Thursday, March 8, 2007

Al Gore Film

I saw An Inconvenient Truth on Monday, and I liked it. The science was well presented, in an accessible, populist kind of way. Plausible, convincing and, quite frankly, scary. The film is about the real threat of global warming, and about Gore's personal crusade to get the message to as many people as he can. There's a good amount of pre-campaigning in the film as well, but that's to be expected.

Much of the criticism I'm seeing online (besides the talk about Al Gore's house/ energy consumption, which I'm largely ignoring for now) has been about the lack of solutions presented. That's a fair criticism, and I had a similar reaction, but, should he choose to run for president again, it behooves Gore to save those kind of details for the campaign trail (and, ideally, his presidency). It makes more sense to get people talking and thinking about the global warming issue and save the nuts and bolts of fixing the problem for a time when it will have the most political impact and potential to create real change.

When (and if) Gore does begin suggesting solutions for Americans to reduce their individual CO2 impact he ought to play up the WWII parallels. Victory gardens, metal rationing, reduced consumption in general. It's the kind of self-sacrifice message that politicians now tend to avoid at all costs, but it's really the only honest message, and the only one that has a possibility for fomenting real change. It makes far more sense to put the onus for change on regular people rather than blaming the industries that, after all, exist only to feed the ever increasing consumption of individuals. Assuming he could convey this message effectively, Gore could win some votes among young people and perhaps elevate the level of discourse just by giving people the benefit of the doubt. The current assumption seems to be that regular people are too lazy, cynical, uncaring or unwilling to take responsibility for their own environmental impact and change their behavior accordingly.

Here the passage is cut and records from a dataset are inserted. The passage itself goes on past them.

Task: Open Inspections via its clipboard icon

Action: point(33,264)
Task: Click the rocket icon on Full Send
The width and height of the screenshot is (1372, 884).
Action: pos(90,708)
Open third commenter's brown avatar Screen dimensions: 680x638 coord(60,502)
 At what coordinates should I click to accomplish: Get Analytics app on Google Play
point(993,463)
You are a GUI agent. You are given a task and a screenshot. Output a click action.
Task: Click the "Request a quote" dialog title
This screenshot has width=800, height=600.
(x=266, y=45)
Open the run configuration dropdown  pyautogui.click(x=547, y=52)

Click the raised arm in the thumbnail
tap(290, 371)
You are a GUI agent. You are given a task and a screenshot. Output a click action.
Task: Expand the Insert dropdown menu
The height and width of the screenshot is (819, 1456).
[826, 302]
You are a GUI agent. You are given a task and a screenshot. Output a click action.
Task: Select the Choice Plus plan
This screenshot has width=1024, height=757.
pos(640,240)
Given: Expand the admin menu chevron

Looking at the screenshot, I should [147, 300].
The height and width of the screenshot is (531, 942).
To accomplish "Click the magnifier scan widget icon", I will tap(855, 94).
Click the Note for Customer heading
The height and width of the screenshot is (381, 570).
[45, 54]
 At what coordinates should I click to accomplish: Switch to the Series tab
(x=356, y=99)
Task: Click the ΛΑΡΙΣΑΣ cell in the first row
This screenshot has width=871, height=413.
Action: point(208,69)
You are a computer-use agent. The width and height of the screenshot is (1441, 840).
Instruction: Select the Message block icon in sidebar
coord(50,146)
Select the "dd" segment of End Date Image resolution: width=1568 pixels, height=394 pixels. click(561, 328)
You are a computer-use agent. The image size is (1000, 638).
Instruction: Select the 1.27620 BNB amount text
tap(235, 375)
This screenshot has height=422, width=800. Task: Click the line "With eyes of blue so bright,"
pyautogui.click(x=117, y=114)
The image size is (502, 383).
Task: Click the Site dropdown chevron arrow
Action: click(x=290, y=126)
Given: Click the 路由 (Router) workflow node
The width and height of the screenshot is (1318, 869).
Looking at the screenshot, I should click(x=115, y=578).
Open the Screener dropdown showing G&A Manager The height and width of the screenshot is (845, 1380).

In the film Gore quotes Churchill, and uses America's founding, the emancipation of slaves, women's suffrage, desegregation of schools and various other examples from our history to illustrate the ability of the American people to rise to a moral challenge and change our behavior/ attitudes for the better. I think he would do well to continue in that vein, and take it even further. He needs to not only inspire people with examples from the past, but to connect them effectively with our behaviors and potential in the present.

2 comments:

Unknown said...

I would agree it is more important to raise awareness than it is to discuss the specifics of ‘how’. Legislation will affect the most change – much more than appealing to people’s conscience alone. Behavior adjustments will be necessarily on a national scale, and it will be easier for everyone to follow along if they aren’t alone. Once certain policies are in place and we generally agree that the policies are for good reason, today’s guilt-inducing language won’t be so necessary. I don’t think liberals do very well by framing this as a moral imperative or couching this as a collective responsibility. The skeptics and fence-sitters tend to be on the right and many of them subscribe to the ideal of American individualism, etc, etc. Anyway, I say let the preachers call this a moral imperative and let Al Gore help them find religion when it comes to believing climate change is real. We can’t demonize people for driving SUV’s. However, we can still lessen the impact that individual SUVs have on the environment, and we can require more from individuals who want (or need) them with smart policy, be it a higher gasoline tax, carbon off-sets or something else.

Unknown said...

Took you long enough to see it, Misty! I would have thought you would have gone to the theater as soon as the movie was out, like I did... much to my disappointment (probably even bigger than after Fahrenheit 9/11). Before I saw it, I thought that pollution was a GOOD thing! Thank you Al Gore for showing me the truth! I suppose there are some people who are completely oblivious to the impact of emissions to the environment, but these are not the people who pay 8 bucks to go see Al Gore in a theater! i didn't learn much from his exposé, except that:
- Al Gore figured out global warming when he was 5 years old.
- Al Gore has spent his entire life since he was in grade school trying to convince people that global warming is coming, but nobody listened, those bastards.
- Al Gore is "personal" and/or "good" friends with every single important scholar, genius or influential researcher.
- Al Gore personally did super-spy investigative work to find out which republican bastard purposely undermined a very good democrat policy that would have lessened pollution.
- The day Bush came to office, pollution instantly went up one hundred billion percent.
- Al Gore can cure cancer just by looking at it.
- Al Gore is not scared of the dark. The dark is scared of Al Gore.

But wait - when Al Gore was the vice-president of the country, and actually had some influence, what did he actually do? Not much that I know of. So now he takes every possible cheap swing at the Bush administration and talks about the 2000 election (but he's not bitter, he says - rriiiiight), and calls it a "life-long crusade". Please.

I now put him in the same category as Michael Moore: self-serving demagogues. NEXT!